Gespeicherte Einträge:

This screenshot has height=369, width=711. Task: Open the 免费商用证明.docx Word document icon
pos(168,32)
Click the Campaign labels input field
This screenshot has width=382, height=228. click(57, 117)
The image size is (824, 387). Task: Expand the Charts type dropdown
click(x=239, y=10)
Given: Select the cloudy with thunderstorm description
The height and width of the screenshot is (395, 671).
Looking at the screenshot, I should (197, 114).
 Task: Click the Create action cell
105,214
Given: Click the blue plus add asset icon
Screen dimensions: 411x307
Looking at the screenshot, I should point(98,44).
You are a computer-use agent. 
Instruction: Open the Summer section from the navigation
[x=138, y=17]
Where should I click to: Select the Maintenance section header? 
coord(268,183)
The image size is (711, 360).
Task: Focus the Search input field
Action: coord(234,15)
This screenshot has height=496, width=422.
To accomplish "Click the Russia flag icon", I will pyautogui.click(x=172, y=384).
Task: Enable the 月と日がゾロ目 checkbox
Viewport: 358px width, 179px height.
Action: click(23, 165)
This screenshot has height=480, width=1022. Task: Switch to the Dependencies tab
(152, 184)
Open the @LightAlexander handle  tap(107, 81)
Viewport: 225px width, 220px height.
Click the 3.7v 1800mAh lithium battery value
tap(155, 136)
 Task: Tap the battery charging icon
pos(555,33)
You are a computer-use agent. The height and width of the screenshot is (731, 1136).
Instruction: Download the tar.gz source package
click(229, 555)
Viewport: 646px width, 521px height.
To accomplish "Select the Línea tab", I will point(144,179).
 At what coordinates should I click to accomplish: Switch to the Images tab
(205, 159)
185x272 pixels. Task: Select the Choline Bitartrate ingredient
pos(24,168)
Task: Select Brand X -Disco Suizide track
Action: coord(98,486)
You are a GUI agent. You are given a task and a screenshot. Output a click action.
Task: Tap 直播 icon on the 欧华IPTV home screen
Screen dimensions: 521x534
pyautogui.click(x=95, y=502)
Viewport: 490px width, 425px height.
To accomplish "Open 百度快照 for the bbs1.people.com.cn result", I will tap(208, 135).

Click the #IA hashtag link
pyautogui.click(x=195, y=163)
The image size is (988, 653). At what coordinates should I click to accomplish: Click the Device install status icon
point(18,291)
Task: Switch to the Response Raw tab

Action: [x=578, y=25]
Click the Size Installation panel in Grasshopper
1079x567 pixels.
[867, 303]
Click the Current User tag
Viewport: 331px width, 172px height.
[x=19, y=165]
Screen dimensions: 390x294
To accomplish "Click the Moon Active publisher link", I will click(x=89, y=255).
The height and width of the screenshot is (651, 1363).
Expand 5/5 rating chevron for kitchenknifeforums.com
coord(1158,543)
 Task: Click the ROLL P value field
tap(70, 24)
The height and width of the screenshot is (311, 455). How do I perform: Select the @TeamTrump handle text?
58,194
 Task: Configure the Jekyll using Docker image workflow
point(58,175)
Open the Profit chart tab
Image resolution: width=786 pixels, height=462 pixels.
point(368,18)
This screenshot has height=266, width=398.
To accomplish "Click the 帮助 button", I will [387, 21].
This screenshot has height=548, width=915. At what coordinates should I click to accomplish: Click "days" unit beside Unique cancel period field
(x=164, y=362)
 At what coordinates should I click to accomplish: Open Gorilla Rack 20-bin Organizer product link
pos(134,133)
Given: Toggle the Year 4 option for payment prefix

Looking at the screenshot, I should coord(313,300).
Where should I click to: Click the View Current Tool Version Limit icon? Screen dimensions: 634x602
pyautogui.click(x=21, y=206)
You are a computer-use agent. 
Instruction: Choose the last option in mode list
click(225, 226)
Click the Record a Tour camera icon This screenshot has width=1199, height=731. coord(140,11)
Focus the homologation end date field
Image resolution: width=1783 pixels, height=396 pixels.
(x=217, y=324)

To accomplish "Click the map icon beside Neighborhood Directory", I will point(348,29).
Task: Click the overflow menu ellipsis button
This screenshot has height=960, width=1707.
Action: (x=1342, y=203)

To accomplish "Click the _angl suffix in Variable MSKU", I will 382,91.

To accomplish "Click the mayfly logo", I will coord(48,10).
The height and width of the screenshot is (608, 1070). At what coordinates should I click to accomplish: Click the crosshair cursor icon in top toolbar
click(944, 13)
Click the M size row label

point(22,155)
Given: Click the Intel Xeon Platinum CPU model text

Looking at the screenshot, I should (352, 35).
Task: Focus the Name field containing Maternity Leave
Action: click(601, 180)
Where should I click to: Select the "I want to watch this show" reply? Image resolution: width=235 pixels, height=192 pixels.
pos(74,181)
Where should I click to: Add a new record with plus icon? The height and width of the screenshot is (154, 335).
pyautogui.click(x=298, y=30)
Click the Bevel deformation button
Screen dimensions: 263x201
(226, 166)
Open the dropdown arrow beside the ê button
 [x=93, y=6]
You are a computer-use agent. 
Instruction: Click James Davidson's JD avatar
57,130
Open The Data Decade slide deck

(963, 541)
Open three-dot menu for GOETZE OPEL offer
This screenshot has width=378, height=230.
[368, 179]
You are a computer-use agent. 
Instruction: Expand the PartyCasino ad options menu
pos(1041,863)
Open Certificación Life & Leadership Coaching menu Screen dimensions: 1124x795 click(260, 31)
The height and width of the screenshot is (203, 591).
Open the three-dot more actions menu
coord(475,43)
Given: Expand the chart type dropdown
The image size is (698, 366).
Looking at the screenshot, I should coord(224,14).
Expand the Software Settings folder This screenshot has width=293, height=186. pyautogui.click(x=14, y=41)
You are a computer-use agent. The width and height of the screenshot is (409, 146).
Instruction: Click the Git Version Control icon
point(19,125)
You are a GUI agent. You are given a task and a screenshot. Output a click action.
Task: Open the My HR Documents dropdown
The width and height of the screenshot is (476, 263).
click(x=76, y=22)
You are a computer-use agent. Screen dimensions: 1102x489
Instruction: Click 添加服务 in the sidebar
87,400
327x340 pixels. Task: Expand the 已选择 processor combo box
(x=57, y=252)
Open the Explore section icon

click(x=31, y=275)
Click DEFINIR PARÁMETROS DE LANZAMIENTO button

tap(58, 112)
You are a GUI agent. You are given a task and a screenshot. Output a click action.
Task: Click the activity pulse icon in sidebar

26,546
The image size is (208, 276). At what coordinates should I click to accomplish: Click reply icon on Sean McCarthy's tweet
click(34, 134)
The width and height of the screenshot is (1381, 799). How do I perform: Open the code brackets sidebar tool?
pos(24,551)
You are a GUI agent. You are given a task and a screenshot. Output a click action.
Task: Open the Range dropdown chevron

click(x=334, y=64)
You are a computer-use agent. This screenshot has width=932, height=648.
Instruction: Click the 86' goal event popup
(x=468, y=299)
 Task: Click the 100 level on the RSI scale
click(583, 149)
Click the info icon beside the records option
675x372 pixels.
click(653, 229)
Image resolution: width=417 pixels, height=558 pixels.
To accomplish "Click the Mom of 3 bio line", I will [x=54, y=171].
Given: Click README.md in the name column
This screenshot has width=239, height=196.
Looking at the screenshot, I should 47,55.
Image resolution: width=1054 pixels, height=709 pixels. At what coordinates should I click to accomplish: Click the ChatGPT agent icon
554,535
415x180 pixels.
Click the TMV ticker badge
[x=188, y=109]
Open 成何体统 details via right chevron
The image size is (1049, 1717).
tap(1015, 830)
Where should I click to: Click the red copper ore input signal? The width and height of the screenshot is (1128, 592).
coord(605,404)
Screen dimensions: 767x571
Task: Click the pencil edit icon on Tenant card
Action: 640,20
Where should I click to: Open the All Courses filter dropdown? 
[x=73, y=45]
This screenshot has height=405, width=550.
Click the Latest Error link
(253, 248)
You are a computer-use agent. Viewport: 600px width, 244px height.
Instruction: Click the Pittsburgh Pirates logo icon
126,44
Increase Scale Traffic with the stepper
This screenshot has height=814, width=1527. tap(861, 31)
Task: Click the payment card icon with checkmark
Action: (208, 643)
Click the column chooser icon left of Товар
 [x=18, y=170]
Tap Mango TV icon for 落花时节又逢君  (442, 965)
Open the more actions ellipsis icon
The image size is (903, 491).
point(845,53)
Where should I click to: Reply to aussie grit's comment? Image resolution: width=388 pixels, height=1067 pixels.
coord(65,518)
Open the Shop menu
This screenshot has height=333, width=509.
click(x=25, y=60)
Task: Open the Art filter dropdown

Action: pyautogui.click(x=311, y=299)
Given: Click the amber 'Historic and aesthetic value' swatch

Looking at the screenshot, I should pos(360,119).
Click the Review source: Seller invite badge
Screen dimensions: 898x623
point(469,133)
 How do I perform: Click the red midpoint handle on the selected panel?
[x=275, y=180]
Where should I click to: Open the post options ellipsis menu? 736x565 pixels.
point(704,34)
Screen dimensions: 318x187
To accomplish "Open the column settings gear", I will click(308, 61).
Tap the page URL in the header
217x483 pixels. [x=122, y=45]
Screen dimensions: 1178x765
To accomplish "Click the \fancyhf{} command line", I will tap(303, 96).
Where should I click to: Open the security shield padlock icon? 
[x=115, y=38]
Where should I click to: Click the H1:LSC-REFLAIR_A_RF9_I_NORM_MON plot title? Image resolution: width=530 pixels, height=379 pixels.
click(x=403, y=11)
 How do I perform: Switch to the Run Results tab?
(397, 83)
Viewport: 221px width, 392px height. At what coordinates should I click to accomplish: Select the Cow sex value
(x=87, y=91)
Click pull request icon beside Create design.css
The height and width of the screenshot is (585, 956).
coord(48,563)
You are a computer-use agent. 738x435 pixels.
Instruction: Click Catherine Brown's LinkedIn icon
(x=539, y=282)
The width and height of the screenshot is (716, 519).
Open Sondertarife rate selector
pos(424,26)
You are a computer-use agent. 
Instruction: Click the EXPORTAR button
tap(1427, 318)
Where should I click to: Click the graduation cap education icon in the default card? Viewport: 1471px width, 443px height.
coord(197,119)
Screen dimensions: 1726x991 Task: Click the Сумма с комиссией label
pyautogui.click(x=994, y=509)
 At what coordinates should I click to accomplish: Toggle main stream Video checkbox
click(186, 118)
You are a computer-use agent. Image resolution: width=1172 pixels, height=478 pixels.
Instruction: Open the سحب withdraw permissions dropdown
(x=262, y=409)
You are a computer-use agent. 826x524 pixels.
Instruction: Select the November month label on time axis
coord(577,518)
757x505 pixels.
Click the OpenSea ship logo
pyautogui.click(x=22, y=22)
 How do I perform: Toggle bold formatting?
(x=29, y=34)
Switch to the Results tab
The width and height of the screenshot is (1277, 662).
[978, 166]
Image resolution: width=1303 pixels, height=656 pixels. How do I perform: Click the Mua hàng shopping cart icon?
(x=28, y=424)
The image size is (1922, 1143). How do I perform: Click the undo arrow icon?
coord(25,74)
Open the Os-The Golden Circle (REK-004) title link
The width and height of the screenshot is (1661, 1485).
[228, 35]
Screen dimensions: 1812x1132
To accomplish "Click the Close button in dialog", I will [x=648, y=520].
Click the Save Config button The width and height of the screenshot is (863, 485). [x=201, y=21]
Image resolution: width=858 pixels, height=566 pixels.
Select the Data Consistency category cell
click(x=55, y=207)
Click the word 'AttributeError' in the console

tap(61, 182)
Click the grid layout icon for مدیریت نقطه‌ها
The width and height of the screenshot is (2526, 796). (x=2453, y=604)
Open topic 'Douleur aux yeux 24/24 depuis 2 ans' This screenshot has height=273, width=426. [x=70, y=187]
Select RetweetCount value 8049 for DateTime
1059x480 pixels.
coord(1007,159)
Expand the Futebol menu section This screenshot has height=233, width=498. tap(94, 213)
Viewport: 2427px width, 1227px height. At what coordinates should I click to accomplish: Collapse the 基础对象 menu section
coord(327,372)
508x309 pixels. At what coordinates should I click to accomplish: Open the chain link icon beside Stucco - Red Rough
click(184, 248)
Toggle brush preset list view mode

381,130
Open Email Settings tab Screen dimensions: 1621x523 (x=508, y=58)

ZU LÖSENDE AUFGABE: Ermittle, in wie vielen Zeilen der obigen Einträge die Zeichenfolge „title“ vorkommt, wobei Groß- und Kleinschreibung beachtet wird. Gib nur diese Anzahl an.

ERGEBNIS: 2